- [Given problem]
Print the lines below verbatim, starting at the line containing "This screenshot has width=1440, height=900." and ending at the line containing "coordinates (277, 43).".

==================================================

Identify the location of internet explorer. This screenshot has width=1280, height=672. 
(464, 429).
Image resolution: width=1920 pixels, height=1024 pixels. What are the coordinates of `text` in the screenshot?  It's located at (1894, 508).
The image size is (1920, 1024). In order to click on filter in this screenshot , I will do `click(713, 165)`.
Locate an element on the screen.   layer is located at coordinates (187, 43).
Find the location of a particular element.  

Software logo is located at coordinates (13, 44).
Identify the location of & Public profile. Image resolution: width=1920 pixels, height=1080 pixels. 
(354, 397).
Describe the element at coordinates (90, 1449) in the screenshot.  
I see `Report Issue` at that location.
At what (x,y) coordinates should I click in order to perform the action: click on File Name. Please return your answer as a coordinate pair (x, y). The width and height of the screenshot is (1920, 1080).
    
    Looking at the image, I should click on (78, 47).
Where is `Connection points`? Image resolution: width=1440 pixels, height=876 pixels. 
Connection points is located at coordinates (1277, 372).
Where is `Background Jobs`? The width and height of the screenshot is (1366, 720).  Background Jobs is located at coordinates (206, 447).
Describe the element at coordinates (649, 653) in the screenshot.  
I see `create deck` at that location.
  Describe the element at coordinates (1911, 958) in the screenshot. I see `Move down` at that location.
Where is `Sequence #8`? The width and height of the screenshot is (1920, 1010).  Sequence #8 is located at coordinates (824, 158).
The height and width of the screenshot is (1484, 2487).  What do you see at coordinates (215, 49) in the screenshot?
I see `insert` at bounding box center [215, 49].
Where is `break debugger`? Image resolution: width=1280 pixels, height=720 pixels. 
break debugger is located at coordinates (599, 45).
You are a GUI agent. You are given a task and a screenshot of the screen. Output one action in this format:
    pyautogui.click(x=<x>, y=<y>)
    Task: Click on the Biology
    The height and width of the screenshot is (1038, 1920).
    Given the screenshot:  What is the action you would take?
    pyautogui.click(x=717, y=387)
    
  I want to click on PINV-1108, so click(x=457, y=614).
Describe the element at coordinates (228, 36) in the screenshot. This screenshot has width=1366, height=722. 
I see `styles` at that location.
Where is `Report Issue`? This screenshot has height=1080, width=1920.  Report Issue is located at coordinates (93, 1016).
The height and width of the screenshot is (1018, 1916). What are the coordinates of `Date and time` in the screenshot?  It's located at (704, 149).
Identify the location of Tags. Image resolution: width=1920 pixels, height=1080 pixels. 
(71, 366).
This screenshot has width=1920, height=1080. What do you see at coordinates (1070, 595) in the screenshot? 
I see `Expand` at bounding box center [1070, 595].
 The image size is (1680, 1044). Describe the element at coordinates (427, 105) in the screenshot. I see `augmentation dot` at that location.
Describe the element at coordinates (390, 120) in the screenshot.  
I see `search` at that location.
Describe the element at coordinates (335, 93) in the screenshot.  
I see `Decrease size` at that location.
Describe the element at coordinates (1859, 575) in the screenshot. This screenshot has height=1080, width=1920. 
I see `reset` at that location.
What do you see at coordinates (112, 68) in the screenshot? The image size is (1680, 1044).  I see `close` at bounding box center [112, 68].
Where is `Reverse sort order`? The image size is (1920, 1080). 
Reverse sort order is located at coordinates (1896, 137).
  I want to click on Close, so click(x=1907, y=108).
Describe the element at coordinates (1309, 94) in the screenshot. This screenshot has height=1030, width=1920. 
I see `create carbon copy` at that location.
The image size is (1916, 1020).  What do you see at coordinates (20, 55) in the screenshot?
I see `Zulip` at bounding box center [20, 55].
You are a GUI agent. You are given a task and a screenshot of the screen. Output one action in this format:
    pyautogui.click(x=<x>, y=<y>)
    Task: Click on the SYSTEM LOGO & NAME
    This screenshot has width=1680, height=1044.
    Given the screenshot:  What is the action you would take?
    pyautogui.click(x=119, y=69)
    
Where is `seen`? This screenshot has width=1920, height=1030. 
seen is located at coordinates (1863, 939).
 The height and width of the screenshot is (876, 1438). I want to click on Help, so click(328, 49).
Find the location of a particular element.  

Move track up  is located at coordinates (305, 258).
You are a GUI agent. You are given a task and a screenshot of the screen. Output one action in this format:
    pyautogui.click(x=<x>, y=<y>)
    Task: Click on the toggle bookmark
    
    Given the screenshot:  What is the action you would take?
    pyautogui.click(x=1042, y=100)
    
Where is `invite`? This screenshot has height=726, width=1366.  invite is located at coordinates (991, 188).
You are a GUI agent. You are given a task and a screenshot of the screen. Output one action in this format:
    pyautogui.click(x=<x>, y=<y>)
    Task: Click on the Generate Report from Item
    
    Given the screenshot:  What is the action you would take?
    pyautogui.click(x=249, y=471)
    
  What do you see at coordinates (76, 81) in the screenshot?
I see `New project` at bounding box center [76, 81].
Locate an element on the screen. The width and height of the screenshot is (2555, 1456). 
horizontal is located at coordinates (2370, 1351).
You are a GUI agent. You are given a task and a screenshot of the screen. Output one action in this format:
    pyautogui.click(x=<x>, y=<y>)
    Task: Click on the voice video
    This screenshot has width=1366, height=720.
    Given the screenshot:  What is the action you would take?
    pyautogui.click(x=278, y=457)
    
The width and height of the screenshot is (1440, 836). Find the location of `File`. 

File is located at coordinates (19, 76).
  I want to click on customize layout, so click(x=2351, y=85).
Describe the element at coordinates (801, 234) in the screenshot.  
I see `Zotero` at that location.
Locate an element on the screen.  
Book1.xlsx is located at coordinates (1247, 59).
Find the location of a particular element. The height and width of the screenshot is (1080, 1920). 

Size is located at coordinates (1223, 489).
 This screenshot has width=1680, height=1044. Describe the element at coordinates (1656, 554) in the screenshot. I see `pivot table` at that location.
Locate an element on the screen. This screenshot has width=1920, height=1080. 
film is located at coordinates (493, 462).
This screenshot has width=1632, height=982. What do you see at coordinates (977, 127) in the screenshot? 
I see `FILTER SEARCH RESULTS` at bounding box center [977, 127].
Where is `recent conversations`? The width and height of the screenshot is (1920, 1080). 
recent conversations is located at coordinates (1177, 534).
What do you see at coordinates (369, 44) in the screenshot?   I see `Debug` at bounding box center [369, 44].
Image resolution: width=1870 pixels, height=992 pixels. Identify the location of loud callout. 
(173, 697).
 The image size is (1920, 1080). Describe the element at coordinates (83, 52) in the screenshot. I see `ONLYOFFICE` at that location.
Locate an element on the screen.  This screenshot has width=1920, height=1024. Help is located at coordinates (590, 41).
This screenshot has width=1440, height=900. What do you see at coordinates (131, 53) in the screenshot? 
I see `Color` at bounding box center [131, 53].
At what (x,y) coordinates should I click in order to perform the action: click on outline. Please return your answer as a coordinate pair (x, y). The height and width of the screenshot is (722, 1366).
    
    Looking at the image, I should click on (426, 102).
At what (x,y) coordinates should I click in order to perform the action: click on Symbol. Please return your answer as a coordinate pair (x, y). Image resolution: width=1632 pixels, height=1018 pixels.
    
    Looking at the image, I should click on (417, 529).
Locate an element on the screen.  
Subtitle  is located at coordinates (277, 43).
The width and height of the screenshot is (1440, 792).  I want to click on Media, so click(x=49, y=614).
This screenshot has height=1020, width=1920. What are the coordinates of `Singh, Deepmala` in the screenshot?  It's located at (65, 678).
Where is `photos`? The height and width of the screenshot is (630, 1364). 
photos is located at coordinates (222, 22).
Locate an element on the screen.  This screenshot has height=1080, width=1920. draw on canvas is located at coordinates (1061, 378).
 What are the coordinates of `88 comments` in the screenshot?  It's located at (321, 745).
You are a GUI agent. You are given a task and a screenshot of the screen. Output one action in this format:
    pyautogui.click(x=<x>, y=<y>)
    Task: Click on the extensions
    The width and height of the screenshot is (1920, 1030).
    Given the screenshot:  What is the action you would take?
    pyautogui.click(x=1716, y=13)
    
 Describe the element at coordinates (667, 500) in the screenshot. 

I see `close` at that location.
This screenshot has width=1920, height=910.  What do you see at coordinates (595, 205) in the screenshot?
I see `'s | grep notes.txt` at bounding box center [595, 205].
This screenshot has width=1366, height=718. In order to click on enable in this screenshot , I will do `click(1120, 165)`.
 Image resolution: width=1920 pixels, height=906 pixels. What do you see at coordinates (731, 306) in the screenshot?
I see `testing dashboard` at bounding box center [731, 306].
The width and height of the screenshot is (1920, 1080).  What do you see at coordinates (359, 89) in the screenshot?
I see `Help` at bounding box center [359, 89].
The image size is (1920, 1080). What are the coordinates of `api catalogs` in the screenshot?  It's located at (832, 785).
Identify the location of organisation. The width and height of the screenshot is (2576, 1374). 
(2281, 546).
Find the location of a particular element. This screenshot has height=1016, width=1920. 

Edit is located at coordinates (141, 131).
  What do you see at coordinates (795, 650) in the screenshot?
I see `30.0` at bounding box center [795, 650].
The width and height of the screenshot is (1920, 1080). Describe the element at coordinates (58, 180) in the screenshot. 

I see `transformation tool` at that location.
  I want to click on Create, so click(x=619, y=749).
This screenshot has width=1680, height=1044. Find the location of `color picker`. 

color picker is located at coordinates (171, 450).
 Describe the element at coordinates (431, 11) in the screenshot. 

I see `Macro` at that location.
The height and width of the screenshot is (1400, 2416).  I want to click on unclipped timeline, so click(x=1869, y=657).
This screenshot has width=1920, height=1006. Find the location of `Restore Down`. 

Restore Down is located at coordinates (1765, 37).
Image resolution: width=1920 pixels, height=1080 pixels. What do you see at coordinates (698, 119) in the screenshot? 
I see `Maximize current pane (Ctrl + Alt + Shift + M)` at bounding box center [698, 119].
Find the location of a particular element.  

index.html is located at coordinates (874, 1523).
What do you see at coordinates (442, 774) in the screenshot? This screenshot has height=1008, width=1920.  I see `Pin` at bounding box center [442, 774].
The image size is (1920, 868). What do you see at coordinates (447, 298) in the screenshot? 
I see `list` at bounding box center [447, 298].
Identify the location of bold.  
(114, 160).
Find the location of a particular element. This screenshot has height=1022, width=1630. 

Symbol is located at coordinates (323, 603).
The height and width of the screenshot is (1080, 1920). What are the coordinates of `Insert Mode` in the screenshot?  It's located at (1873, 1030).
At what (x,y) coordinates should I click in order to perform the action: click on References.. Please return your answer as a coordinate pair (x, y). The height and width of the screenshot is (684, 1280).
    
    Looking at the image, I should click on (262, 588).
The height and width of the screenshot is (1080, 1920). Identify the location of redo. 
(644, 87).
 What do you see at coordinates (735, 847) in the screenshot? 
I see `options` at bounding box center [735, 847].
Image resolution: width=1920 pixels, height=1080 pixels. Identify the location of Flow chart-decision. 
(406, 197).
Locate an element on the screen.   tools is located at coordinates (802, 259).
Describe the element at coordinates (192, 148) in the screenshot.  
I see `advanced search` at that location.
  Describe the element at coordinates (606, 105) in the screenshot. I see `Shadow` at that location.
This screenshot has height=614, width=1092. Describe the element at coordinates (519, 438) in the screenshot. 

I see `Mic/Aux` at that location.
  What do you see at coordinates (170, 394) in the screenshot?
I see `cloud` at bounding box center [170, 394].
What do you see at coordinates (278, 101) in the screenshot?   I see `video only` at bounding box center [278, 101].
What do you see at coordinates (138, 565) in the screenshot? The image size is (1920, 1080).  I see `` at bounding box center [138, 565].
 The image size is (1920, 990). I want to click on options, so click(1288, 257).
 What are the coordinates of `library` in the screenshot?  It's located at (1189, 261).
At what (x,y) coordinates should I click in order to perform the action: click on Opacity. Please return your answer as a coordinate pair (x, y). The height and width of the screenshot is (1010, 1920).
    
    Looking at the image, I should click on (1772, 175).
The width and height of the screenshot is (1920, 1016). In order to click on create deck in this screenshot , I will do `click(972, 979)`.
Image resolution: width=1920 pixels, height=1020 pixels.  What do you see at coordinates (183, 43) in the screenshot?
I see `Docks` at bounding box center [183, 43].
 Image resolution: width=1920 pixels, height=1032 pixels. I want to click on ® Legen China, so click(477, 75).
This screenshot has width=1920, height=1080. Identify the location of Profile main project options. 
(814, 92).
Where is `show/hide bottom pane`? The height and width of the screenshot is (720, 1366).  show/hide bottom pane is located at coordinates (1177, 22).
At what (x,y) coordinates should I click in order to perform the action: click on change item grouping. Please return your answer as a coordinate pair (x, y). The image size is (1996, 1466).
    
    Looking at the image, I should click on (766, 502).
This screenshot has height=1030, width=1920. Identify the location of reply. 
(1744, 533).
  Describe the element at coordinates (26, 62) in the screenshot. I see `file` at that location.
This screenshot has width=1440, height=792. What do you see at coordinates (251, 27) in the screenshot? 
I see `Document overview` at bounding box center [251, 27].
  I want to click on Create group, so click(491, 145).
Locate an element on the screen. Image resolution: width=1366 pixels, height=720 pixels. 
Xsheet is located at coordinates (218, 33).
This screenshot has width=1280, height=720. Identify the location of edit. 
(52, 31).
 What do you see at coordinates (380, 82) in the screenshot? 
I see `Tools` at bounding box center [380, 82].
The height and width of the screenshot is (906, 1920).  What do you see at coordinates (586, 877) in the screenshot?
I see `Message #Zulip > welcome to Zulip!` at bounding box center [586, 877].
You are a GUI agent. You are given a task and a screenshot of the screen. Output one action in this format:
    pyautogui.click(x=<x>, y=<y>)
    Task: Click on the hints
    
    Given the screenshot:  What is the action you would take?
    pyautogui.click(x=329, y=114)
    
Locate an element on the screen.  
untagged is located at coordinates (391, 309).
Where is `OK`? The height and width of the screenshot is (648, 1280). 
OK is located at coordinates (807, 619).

==================================================

- [Full answer]
This screenshot has width=1440, height=900. What do you see at coordinates (131, 53) in the screenshot? 
I see `Color` at bounding box center [131, 53].
At what (x,y) coordinates should I click in order to perform the action: click on outline. Please return your answer as a coordinate pair (x, y). The height and width of the screenshot is (722, 1366).
    
    Looking at the image, I should click on (426, 102).
At what (x,y) coordinates should I click in order to perform the action: click on Symbol. Please return your answer as a coordinate pair (x, y). Image resolution: width=1632 pixels, height=1018 pixels.
    
    Looking at the image, I should click on (417, 529).
Locate an element on the screen.  
Subtitle  is located at coordinates (277, 43).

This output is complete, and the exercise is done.